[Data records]
***
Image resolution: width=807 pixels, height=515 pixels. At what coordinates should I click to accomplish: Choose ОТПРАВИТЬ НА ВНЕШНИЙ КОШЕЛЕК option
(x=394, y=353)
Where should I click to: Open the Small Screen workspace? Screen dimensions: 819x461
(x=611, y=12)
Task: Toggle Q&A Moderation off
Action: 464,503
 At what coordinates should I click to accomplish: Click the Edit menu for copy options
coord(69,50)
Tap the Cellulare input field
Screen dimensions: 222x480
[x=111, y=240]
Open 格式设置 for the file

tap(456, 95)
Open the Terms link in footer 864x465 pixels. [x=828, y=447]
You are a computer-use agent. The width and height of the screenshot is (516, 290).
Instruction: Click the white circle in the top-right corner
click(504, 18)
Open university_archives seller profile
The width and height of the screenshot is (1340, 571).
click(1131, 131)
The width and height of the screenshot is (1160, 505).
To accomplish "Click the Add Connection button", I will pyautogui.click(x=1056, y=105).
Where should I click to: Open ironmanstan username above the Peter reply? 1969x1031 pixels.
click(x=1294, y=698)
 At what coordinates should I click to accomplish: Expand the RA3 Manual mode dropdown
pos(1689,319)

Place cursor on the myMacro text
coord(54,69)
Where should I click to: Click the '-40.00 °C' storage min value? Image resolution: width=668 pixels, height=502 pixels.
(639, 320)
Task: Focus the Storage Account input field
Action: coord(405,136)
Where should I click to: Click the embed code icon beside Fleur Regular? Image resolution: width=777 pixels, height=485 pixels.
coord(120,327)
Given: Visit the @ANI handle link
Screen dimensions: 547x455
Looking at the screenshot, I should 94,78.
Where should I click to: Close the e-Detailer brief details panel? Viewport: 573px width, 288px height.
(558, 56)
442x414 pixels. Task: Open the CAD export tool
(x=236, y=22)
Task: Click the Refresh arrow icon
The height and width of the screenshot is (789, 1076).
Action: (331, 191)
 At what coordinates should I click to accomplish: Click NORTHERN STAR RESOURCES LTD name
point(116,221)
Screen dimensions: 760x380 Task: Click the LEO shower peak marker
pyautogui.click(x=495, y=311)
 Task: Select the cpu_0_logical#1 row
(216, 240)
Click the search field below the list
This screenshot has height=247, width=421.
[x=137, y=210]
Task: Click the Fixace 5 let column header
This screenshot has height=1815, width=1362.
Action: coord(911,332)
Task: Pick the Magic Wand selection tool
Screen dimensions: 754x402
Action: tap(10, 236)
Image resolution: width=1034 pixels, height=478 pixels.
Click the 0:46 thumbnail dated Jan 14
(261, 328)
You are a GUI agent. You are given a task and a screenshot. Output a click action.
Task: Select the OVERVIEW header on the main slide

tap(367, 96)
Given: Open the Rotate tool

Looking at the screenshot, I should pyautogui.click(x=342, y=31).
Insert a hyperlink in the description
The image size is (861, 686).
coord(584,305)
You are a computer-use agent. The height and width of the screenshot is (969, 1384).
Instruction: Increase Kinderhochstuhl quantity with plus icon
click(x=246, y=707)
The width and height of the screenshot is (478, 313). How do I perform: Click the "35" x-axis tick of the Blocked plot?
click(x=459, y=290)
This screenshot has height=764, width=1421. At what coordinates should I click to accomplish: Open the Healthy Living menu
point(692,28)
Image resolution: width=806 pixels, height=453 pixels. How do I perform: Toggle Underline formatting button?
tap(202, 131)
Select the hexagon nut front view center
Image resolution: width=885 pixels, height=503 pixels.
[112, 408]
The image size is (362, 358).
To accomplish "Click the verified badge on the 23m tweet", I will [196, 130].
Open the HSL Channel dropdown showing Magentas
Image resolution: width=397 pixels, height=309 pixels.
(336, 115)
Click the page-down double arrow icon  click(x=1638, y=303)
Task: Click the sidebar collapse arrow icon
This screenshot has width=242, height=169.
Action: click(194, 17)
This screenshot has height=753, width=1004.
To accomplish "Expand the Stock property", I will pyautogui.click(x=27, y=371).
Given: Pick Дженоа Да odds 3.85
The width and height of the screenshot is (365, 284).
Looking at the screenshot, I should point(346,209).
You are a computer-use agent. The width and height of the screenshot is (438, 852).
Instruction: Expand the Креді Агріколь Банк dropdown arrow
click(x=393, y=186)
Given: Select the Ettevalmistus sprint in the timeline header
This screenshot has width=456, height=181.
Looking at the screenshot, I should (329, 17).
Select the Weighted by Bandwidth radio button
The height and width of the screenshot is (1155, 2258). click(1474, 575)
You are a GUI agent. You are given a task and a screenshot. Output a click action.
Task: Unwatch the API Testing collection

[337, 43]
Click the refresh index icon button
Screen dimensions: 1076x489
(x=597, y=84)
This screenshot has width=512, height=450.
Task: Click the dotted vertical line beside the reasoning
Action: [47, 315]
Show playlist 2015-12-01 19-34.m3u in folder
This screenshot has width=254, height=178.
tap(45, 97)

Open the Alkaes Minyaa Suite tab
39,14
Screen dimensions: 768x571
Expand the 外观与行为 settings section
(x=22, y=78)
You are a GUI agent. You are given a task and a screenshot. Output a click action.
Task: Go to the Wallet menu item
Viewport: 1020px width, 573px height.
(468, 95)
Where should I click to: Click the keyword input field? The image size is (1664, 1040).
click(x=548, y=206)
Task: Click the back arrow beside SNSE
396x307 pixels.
***
• [Work to complete]: Please output every line of the items above as a JSON list of strings, one string per line, with blank lines left out.

• [Correct result]:
[
  "Image resolution: width=807 pixels, height=515 pixels. At what coordinates should I click to accomplish: Choose ОТПРАВИТЬ НА ВНЕШНИЙ КОШЕЛЕК option",
  "(x=394, y=353)",
  "Where should I click to: Open the Small Screen workspace? Screen dimensions: 819x461",
  "(x=611, y=12)",
  "Task: Toggle Q&A Moderation off",
  "Action: 464,503",
  " At what coordinates should I click to accomplish: Click the Edit menu for copy options",
  "coord(69,50)",
  "Tap the Cellulare input field",
  "Screen dimensions: 222x480",
  "[x=111, y=240]",
  "Open 格式设置 for the file",
  "tap(456, 95)",
  "Open the Terms link in footer 864x465 pixels. [x=828, y=447]",
  "You are a computer-use agent. The width and height of the screenshot is (516, 290).",
  "Instruction: Click the white circle in the top-right corner",
  "click(504, 18)",
  "Open university_archives seller profile",
  "The width and height of the screenshot is (1340, 571).",
  "click(1131, 131)",
  "The width and height of the screenshot is (1160, 505).",
  "To accomplish \"Click the Add Connection button\", I will pyautogui.click(x=1056, y=105).",
  "Where should I click to: Open ironmanstan username above the Peter reply? 1969x1031 pixels.",
  "click(x=1294, y=698)",
  " At what coordinates should I click to accomplish: Expand the RA3 Manual mode dropdown",
  "pos(1689,319)",
  "Place cursor on the myMacro text",
  "coord(54,69)",
  "Where should I click to: Click the '-40.00 °C' storage min value? Image resolution: width=668 pixels, height=502 pixels.",
  "(639, 320)",
  "Task: Focus the Storage Account input field",
  "Action: coord(405,136)",
  "Where should I click to: Click the embed code icon beside Fleur Regular? Image resolution: width=777 pixels, height=485 pixels.",
  "coord(120,327)",
  "Given: Visit the @ANI handle link",
  "Screen dimensions: 547x455",
  "Looking at the screenshot, I should 94,78.",
  "Where should I click to: Close the e-Detailer brief details panel? Viewport: 573px width, 288px height.",
  "(558, 56)",
  "442x414 pixels. Task: Open the CAD export tool",
  "(x=236, y=22)",
  "Task: Click the Refresh arrow icon",
  "The height and width of the screenshot is (789, 1076).",
  "Action: (331, 191)",
  " At what coordinates should I click to accomplish: Click NORTHERN STAR RESOURCES LTD name",
  "point(116,221)",
  "Screen dimensions: 760x380 Task: Click the LEO shower peak marker",
  "pyautogui.click(x=495, y=311)",
  " Task: Select the cpu_0_logical#1 row",
  "(216, 240)",
  "Click the search field below the list",
  "This screenshot has height=247, width=421.",
  "[x=137, y=210]",
  "Task: Click the Fixace 5 let column header",
  "This screenshot has height=1815, width=1362.",
  "Action: coord(911,332)",
  "Task: Pick the Magic Wand selection tool",
  "Screen dimensions: 754x402",
  "Action: tap(10, 236)",
  "Image resolution: width=1034 pixels, height=478 pixels.",
  "Click the 0:46 thumbnail dated Jan 14",
  "(261, 328)",
  "You are a GUI agent. You are given a task and a screenshot. Output a click action.",
  "Task: Select the OVERVIEW header on the main slide",
  "tap(367, 96)",
  "Given: Open the Rotate tool",
  "Looking at the screenshot, I should pyautogui.click(x=342, y=31).",
  "Insert a hyperlink in the description",
  "The image size is (861, 686).",
  "coord(584,305)",
  "You are a computer-use agent. The height and width of the screenshot is (969, 1384).",
  "Instruction: Increase Kinderhochstuhl quantity with plus icon",
  "click(x=246, y=707)",
  "The width and height of the screenshot is (478, 313). How do I perform: Click the \"35\" x-axis tick of the Blocked plot?",
  "click(x=459, y=290)",
  "This screenshot has height=764, width=1421. At what coordinates should I click to accomplish: Open the Healthy Living menu",
  "point(692,28)",
  "Image resolution: width=806 pixels, height=453 pixels. How do I perform: Toggle Underline formatting button?",
  "tap(202, 131)",
  "Select the hexagon nut front view center",
  "Image resolution: width=885 pixels, height=503 pixels.",
  "[112, 408]",
  "The image size is (362, 358).",
  "To accomplish \"Click the verified badge on the 23m tweet\", I will [196, 130].",
  "Open the HSL Channel dropdown showing Magentas",
  "Image resolution: width=397 pixels, height=309 pixels.",
  "(336, 115)",
  "Click the page-down double arrow icon  click(x=1638, y=303)",
  "Task: Click the sidebar collapse arrow icon",
  "This screenshot has width=242, height=169.",
  "Action: click(194, 17)",
  "This screenshot has height=753, width=1004.",
  "To accomplish \"Expand the Stock property\", I will pyautogui.click(x=27, y=371).",
  "Given: Pick Дженоа Да odds 3.85",
  "The width and height of the screenshot is (365, 284).",
  "Looking at the screenshot, I should point(346,209).",
  "You are a computer-use agent. The width and height of the screenshot is (438, 852).",
  "Instruction: Expand the Креді Агріколь Банк dropdown arrow",
  "click(x=393, y=186)",
  "Given: Select the Ettevalmistus sprint in the timeline header",
  "This screenshot has width=456, height=181.",
  "Looking at the screenshot, I should (329, 17).",
  "Select the Weighted by Bandwidth radio button",
  "The height and width of the screenshot is (1155, 2258). click(1474, 575)",
  "You are a GUI agent. You are given a task and a screenshot. Output a click action.",
  "Task: Unwatch the API Testing collection",
  "[337, 43]",
  "Click the refresh index icon button",
  "Screen dimensions: 1076x489",
  "(x=597, y=84)",
  "This screenshot has width=512, height=450.",
  "Task: Click the dotted vertical line beside the reasoning",
  "Action: [47, 315]",
  "Show playlist 2015-12-01 19-34.m3u in folder",
  "This screenshot has width=254, height=178.",
  "tap(45, 97)",
  "Open the Alkaes Minyaa Suite tab",
  "39,14",
  "Screen dimensions: 768x571",
  "Expand the 外观与行为 settings section",
  "(x=22, y=78)",
  "You are a GUI agent. You are given a task and a screenshot. Output a click action.",
  "Task: Go to the Wallet menu item",
  "Viewport: 1020px width, 573px height.",
  "(468, 95)",
  "Where should I click to: Click the keyword input field? The image size is (1664, 1040).",
  "click(x=548, y=206)",
  "Task: Click the back arrow beside SNSE",
  "396x307 pixels."
]